Character Set Architecture

Parabix has a character set architecture that is designed to provide high-performance native parsing for a wide variety of character sets. The architecture uses both the C++ template mechanism and an object hierarchy for character sets within families.


Parabix performs native parsing for character sets based on either ASCII or EBCDIC compatibility.

The enumerated type !CodeUnit_Base may have either the value ASCII or EBCDIC. Used as a template parameter, !CodeUnit_Base allows the selection of character codes according to the specified base set. These are provided by the Ord structure as defined in ASCII_EBCDIC.h.

The Ord structure is used extensively in the implementation of single- and multi-byte recognizers for various XML tokens; see multiliteral.h and bytelex.h.
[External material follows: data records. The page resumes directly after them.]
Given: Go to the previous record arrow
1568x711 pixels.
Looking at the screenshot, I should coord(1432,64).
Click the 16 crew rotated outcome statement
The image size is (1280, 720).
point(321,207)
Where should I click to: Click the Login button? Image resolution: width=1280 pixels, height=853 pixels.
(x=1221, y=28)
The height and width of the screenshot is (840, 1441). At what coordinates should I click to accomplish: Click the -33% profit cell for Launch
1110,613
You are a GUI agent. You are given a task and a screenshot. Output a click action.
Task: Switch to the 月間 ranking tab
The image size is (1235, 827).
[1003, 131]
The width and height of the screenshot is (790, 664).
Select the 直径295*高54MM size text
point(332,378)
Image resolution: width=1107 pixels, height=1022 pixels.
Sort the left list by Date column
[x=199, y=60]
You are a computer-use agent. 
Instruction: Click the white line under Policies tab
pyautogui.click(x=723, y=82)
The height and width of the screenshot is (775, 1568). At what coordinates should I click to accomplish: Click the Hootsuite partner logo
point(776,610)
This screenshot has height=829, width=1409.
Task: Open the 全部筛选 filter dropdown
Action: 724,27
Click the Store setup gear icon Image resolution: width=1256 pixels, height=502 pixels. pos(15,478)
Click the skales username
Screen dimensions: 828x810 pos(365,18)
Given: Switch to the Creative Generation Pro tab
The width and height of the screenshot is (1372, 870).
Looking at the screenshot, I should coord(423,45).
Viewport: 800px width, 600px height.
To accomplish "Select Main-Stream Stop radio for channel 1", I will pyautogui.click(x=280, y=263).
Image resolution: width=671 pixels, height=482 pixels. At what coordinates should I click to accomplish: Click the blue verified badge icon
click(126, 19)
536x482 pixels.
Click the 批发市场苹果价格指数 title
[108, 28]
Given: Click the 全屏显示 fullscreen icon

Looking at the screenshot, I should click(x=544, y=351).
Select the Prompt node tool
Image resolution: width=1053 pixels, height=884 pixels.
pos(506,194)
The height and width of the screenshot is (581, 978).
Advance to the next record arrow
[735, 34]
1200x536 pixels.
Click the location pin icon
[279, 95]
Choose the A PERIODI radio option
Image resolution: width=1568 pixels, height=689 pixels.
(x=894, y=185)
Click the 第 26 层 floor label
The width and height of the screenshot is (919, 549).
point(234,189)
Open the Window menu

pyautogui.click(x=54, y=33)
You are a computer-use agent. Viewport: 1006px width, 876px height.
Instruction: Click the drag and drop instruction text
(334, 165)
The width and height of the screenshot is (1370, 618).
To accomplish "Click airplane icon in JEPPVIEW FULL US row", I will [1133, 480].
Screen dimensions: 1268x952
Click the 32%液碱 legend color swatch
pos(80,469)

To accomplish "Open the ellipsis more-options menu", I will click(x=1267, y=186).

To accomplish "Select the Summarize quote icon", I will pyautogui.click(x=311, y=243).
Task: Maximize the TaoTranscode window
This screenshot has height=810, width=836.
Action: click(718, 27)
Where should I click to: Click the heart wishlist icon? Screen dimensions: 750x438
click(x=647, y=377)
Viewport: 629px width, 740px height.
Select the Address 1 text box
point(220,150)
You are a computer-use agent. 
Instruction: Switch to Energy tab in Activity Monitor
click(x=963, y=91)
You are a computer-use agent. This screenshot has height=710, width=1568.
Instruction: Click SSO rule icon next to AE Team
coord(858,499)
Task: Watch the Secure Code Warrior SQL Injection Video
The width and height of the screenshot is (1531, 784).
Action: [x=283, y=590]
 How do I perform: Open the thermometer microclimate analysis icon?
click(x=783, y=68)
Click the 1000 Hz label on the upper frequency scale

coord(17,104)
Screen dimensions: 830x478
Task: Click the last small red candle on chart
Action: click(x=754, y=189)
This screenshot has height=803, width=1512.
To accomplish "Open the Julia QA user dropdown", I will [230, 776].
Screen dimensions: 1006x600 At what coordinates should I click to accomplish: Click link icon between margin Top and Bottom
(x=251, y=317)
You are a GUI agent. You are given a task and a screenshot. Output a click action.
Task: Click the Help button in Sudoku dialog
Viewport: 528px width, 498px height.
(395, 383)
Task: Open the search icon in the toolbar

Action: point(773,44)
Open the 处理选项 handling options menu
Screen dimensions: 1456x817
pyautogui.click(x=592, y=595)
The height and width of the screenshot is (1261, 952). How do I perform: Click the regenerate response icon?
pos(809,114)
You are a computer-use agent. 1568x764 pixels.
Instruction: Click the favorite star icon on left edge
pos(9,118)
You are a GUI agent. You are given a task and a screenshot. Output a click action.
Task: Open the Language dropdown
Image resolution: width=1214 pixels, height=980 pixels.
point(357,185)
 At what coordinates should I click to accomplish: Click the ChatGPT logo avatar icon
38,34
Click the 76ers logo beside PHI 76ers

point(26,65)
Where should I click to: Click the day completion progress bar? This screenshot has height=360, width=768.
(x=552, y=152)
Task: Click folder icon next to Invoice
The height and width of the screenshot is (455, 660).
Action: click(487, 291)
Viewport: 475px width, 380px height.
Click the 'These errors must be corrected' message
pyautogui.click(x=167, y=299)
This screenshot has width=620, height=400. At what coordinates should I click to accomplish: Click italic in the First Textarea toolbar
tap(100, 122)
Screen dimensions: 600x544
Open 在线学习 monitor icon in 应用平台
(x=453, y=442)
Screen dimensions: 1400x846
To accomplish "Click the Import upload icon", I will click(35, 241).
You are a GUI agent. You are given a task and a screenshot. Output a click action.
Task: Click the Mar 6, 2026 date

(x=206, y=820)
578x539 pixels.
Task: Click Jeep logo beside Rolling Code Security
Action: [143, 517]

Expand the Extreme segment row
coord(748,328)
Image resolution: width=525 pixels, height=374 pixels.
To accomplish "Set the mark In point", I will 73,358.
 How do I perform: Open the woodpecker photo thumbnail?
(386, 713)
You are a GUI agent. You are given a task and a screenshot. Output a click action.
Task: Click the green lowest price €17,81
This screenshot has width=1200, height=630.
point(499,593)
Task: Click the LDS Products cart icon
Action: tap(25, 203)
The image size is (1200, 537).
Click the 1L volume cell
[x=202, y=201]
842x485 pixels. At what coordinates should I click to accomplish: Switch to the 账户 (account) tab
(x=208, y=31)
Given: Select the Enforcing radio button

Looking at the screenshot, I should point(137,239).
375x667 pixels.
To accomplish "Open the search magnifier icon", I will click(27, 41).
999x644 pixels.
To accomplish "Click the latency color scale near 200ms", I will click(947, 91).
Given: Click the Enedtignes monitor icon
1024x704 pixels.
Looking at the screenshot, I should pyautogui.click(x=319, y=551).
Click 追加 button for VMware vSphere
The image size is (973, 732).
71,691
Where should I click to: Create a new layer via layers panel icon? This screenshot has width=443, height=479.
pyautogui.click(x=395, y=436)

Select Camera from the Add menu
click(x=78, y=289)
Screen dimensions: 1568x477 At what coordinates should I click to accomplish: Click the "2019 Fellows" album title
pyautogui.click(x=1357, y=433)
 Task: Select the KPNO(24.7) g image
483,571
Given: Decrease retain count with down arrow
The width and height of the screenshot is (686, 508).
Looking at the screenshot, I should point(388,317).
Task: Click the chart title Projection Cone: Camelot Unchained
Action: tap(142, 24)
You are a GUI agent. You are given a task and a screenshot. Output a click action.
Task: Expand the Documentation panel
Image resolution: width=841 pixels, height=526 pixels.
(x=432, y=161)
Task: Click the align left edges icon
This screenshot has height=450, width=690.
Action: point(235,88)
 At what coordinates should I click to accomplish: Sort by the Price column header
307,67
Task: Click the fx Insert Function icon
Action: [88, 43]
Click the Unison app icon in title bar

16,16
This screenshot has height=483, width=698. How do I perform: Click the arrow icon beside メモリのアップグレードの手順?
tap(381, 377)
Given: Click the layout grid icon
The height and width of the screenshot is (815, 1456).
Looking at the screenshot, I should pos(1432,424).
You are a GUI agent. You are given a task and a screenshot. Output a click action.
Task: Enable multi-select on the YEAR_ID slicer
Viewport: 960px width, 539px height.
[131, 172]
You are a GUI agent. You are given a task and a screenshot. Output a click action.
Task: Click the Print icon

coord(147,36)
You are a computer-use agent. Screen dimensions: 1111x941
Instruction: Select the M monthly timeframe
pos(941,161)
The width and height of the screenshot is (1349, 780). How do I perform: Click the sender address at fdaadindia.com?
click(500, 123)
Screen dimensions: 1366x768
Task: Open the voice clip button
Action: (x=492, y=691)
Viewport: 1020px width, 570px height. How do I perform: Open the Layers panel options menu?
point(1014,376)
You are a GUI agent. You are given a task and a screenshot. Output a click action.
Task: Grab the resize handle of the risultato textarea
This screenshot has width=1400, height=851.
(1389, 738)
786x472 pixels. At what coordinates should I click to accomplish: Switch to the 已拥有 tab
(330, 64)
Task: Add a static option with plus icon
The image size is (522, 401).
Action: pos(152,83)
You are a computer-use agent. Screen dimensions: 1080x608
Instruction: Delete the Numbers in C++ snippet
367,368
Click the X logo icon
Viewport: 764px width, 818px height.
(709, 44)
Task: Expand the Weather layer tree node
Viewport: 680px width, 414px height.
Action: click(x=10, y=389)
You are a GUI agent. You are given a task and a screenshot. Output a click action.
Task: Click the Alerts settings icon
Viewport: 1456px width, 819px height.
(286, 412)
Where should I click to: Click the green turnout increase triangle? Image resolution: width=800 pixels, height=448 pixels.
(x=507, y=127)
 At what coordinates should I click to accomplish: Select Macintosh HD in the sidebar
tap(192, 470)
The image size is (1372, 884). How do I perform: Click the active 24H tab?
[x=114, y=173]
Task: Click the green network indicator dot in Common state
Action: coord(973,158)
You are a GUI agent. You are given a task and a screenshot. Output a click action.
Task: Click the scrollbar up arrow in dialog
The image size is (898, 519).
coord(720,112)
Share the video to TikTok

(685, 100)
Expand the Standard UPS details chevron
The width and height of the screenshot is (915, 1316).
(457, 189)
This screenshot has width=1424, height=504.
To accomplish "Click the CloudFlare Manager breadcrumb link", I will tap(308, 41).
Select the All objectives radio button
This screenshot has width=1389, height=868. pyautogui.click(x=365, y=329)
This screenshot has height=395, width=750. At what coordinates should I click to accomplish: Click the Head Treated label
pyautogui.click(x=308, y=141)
In essence, an ASCII- and an EBCDIC-based version of each recognizer are instantiated at compile time.

Single-, Double- or Quad-byte Character Sets

The ASCII-based character sets are organized into families based on the size of character code units, namely 1, 2 or 4 bytes. The single-byte family includes ASCII itself, UTF-8 and various extended ASCII character sets such as the ISO-8859-X subfamily.

The double-byte character sets include UTF-16, UTF-16BE and UTF-16LE. In addition, the older sets UCS-2, UCS-2LE an UCS-2BE are also supported.

The quad-byte character sets consist of UCS-4/UTF-32 and variants, including the unusual octet order variants identified in the XML 1.0 specification.